Kaliningrad, a Russian territory located between Poland and Lithuania, initiated arbitration under the Russia-Lithuania bilateral investment treaty after a Lithuania-based building owned by the Kaliningrad regional government was seized by order of the Lithuanian courts.
The building, located in the town of Vilnius, was targeted by a Cyprus-based entity, Duke Investments Limited, which was seeking to enforce a 2004 commercial arbitration award rendered against Kaliningrad.
(The earlier commercial arbitration proceedings related to a $10 Million (US) loan issued by Dresdner Bank to the Kaliningrad regional government. When Kaliningrad failed to repay the loans, they were sold to Duke Investments Limited, and the Cyprus-based entity turned to the London Court of International Arbitration (LCIA) in order to obtain an arbitral award against Kaliningrad).
When Kalinigrad proved unsuccessful in its efforts to challenge the freezing of its property in Lithuania, the regional government alleged that Lithuania was liable for expropriating the property in question.
The Kaliningrad government initiated arbitration in 2006, under the rules of the International Chamber of Commerce (ICC), and asked a tribunal to consider whether Lithuania had breached the terms of the Russia-Lithuania treaty.
Unusually, the arbitral claim was filed under the investor-state arbitration mechanism provided in the Russia-Lithuania bilateral investment treaty.
Lithuania is understood to have questioned whether the proceeding should have been handled under the state-to-state mechanism under the treaty. However, the tribunal determined that the Kaliningrad regional government qualified as an investor according to the definition contained in the treaty; for its part, the treaty refers to Russian law for guidance as to which persons and entities can be considered “investors”.
The import and persuasiveness of this approach is sure to be debated in other future investment treaty arbitrations, particularly given the large volumes of foreign investments made in recent years by states or para-statal entities.
Court enforcement of arbitral award under NY Convention framed as BIT breach
Kaliningrad had sought to characterize the actions of the Lithuanian courts as leading to an expropriation of its assets in Lithuania.

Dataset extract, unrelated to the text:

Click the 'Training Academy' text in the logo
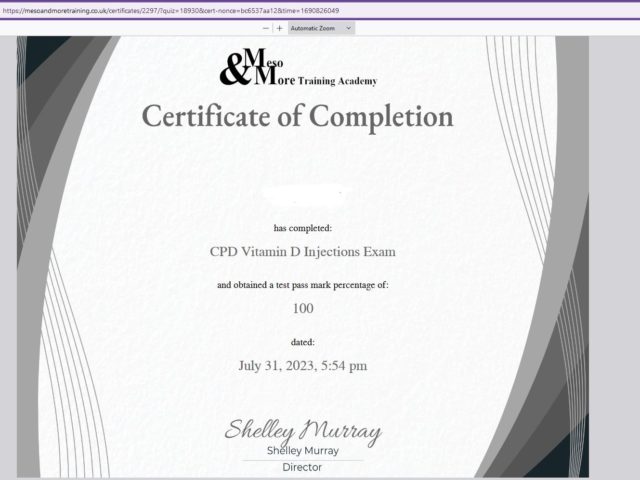The image size is (640, 480). point(338,81)
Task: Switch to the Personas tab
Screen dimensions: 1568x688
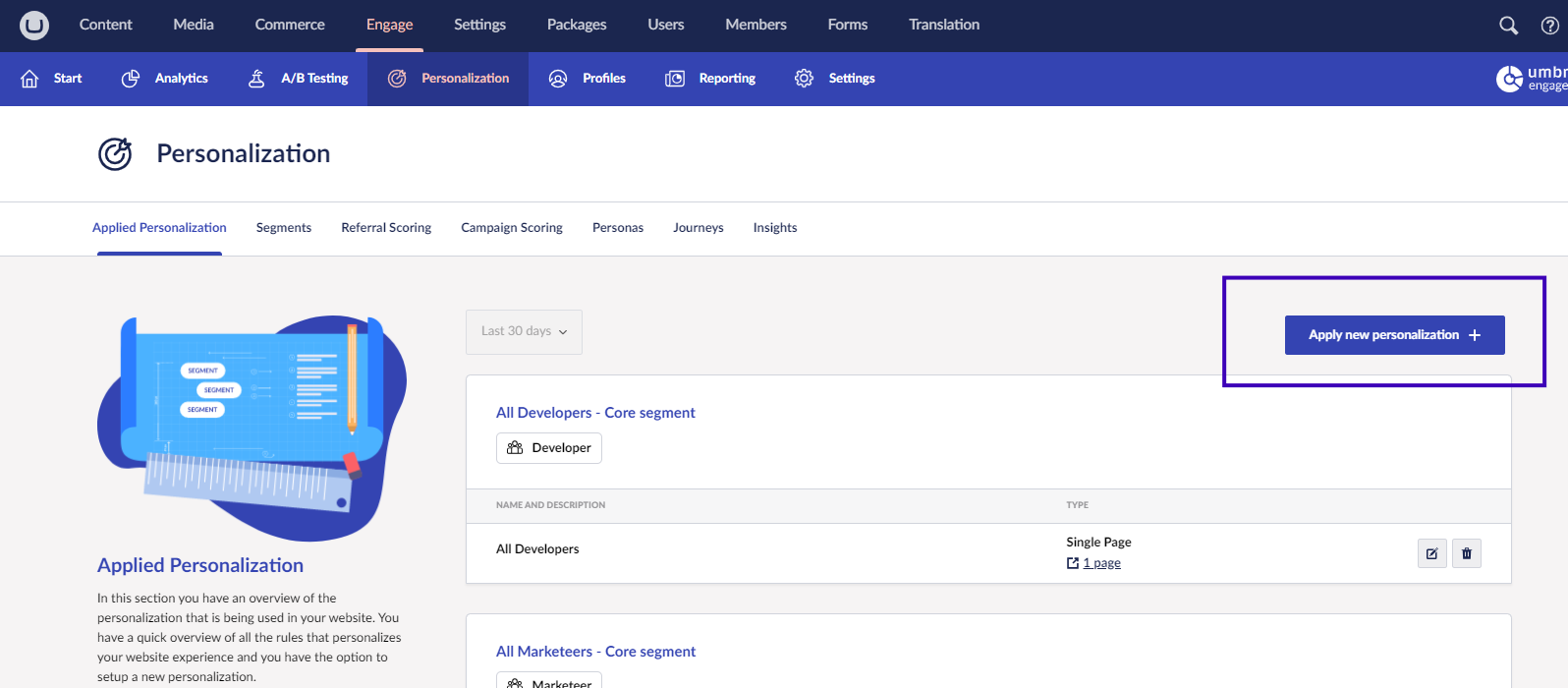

In its February, 2009 award on jurisdiction, the ICC tribunal acknowledged that court decisions can give rise to an expropriation as defined in a BIT. However, it remained to be seen whether court decisions enforcing an arbitral award under the New York Convention* could be deemed an expropriation.
(IAReporter believes that the Kaliningrad-Lithuania case marked the first instance where arbitrators were asked to grapple with such a question.)
Arbitrators in the ICC case were obliged to consider the relationship of two treaties, the NY Convention and the Russia-Lithuania BIT (which was concluded some years later).
As part of this effort, the arbitrators referred to relevant provisions of the Vienna Convention on the Law of Treaties (VCLT), in an effort to ascertain whether the Russia-Lithuania BIT was intended to modify the earlier New York Convention.
Indeed, the arbitrators saw no evidence that Russia and Lithuania had sought – by means of the BIT – to modify the specialized (lex specialis) multilateral framework for enforcement and recognition of foreign arbitral awards.
Accordingly, the tribunal noted that a holding of expropriation in cases such as the present dispute – where national court decisions pursuant to the New York Convention were at issue – would, in essence, mean that the BIT would be viewed as obliging the Contracting States to breach their obligations under the New York Convention
Rather, on this view, the tribunal held that it that it lacked jurisdiction to review rulings of domestic courts on questions of enforcement and recognition of foreign arbitral awards pursuant to the New York Convention.
Ultimately, the arbitrators held that they lacked jurisdiction to hear Kaliningrad’s claim for expropriation arising out of the Lithuanian courts’ handling of the enforcement of the 2004 LCIA award.
* [UPDATE, March 16, 2017: we’ve updated this article to add the names of the tribunal members.]